Start-of-frame sequence. In this document, it's assumed to be the two-character sequence AB. The only requirement is that the initial character is unique within the sequence.

The purpose of this sequence is to prevent the receiver from interpreting any garbage bytes as a length field, and then expecting a possibly lengthy payload while the transmitter may be attempting to begin transmission of a new message.

LENGTH

Two-byte payload size field. This field is clearly necessary because we want to be able to send variable-length messages.

There is a maximum size to payloads. If the receiver does somehow get triggered by a spurious SOF sequence, we need to make sure that there's a limit to how long it could be stuck misinterpreting incoming data as a payload.

PAYLOAD

The message data. This field is entirely unspecified, apart from being bound by the maximum payload size described above.

CHECKSUM

A 16-bit (two byte) CRC, calculated over the payload. Messages without a valid CRC are ignored.

Receiver implementation

The receiver can be implemented as a state machine with a single event type: an incoming character. The state machine is reset by putting it into the IDLE state.

Receiver state machine for the described protocol.

Receiver state machine for the described protocol.

The states are described below:

IDLE:
  - If 'A' received, go to SOF_A.

SOF_A:
  - If 'A' received, stay in SOF_A.
  - If 'B' received, go to LENGTH_HI.
  - Otherwise, go to IDLE.

LENGTH_HI:
  - Store incoming byte as high byte of length.
  - Go to LENGTH_LO.

LENGTH_LO:
  - Store incoming byte as low byte of length.
  - If length greater than maximum allowed, go to IDLE.
  - If length is zero, go to CKSUM_HI.
  - Otherwise, set pointer = 0 and go to PAYLOAD.

PAYLOAD:
  - Store incoming byte at current offset in payload buffer and
    increment pointer.
  - If pointer >= length, go to CKSUM_HI.
  - Otherwise, stay in PAYLOAD.

CKSUM_HI:
  - Store incoming byte as high byte of checksum.
  - Go to CKSUM_LO.

CKSUM_LO:
  - Store incoming byte as low byte of checksum.
  - If computed checksum matches stored checksum, process the
    payload as a received message.
  - Go to IDLE.

This state machine can be easily implemented in under 100 lines of C. The states used to parse the SOF marker are what gives the receiver its resistance to inter-packet garbage. More states can be added to parse longer SOF markers. For example, if the sequence ABC is used as a marker:

IDLE:
  - If 'A' received, go to SOF_A.

SOF_A:
  - If 'A' received, stay in SOF_A.
  - If 'B' received, go to SOF_B.
  - Otherwise, go to IDLE.

SOF_B:
  - If 'A' received, go to SOF_A.
  - If 'C' received, go to LENGTH_HI.
  - Otherwise, go to IDLE.

...

Note that the initial character of the SOF marker acts as a kind of reset before a complete marker has been parsed. This is why it must be unique -- it allows an SOF to be recognized correctly even if it's preceeded by garbage that happens to contain partial SOF sequences.

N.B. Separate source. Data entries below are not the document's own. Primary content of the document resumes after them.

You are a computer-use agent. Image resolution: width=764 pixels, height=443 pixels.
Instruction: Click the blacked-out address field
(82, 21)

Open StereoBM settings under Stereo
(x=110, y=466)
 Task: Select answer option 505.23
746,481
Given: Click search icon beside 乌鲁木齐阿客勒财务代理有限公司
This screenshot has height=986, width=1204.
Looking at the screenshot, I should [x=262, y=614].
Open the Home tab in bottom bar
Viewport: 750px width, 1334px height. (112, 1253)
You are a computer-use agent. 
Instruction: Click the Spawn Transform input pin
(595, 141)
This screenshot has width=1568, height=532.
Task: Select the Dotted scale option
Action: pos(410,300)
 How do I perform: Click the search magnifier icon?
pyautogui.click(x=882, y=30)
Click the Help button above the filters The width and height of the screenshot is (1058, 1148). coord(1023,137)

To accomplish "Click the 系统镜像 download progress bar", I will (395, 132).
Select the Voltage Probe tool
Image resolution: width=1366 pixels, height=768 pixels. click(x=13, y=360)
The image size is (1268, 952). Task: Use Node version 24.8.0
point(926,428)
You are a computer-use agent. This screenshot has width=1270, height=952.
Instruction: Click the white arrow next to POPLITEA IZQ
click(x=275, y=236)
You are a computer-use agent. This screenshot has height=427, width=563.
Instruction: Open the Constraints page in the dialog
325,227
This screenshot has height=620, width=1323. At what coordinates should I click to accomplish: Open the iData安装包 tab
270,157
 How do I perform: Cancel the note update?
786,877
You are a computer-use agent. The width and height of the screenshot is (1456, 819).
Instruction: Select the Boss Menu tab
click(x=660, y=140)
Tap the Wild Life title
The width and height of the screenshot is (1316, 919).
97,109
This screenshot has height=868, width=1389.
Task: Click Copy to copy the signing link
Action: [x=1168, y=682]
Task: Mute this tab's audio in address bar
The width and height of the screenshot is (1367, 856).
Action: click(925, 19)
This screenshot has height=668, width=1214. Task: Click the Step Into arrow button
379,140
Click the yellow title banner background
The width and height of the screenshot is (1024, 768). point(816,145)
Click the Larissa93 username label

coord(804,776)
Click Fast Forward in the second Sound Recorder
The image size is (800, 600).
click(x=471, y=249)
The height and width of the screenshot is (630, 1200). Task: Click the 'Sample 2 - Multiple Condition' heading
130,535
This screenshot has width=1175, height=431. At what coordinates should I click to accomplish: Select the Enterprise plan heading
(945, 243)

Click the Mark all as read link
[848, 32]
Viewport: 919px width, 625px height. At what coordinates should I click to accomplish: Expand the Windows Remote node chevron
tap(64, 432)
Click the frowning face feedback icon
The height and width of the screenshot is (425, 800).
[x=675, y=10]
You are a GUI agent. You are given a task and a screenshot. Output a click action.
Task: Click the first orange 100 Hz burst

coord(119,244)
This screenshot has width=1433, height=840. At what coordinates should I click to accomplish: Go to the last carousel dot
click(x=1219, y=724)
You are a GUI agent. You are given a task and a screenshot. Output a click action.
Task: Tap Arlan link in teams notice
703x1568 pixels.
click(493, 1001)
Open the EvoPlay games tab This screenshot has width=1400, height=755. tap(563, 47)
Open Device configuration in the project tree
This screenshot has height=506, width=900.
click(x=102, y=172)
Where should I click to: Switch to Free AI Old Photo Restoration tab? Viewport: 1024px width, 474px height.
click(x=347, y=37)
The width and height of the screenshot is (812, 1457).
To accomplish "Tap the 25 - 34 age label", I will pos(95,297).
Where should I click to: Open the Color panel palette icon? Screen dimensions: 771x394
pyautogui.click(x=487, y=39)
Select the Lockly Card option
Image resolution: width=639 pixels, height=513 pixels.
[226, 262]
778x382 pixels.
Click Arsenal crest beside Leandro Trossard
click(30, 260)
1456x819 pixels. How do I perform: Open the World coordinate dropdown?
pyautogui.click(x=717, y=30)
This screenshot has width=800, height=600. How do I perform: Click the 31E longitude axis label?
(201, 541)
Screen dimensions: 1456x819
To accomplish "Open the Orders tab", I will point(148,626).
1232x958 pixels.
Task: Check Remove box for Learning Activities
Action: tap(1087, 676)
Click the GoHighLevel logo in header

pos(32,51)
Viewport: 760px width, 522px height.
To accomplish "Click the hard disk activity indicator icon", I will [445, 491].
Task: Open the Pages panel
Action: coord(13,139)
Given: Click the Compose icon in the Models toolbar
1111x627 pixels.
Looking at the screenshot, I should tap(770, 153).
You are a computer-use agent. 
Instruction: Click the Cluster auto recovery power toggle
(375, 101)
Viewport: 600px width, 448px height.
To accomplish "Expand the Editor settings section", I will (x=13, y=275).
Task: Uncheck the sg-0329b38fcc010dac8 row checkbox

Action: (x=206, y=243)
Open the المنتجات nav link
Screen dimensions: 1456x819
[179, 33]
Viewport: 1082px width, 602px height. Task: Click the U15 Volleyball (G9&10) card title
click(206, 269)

When communication starts with a receiver, it may be in an unknown state. You can force the receiver into the IDLE state from any starting state by transmitting at most N+4 non-SOF bytes, where N is the maximum allowable payload length.

Enhancements

If this protocol is implemented in a semi-realtime environment, a good way of improving reliability is to add the requirement of a minimum intra-frame delay (the maximum allowable delay between successive characters).

The receiver should detect a line-idle condition of greater than the intra-frame delay and reset the state machine when it occurs. This helps to prevent the state machine from getting stuck in the PAYLOAD state if it receives a partial message.

If the maximum payload length is quite small relative to the maximum value of the length field, the unused upper bits may be used as a parity-check on the length value. This reduces the probability of getting stuck in the PAYLOAD state if a spurious SOF is received.

For devices which are expected to be hot-pluggable, it may be a good idea to send periodic "keep-alive" messages in each direction. Receivers can then reset a timeout counter whenever they receive a valid packet, and perform a higher-level reset if the timeout expires.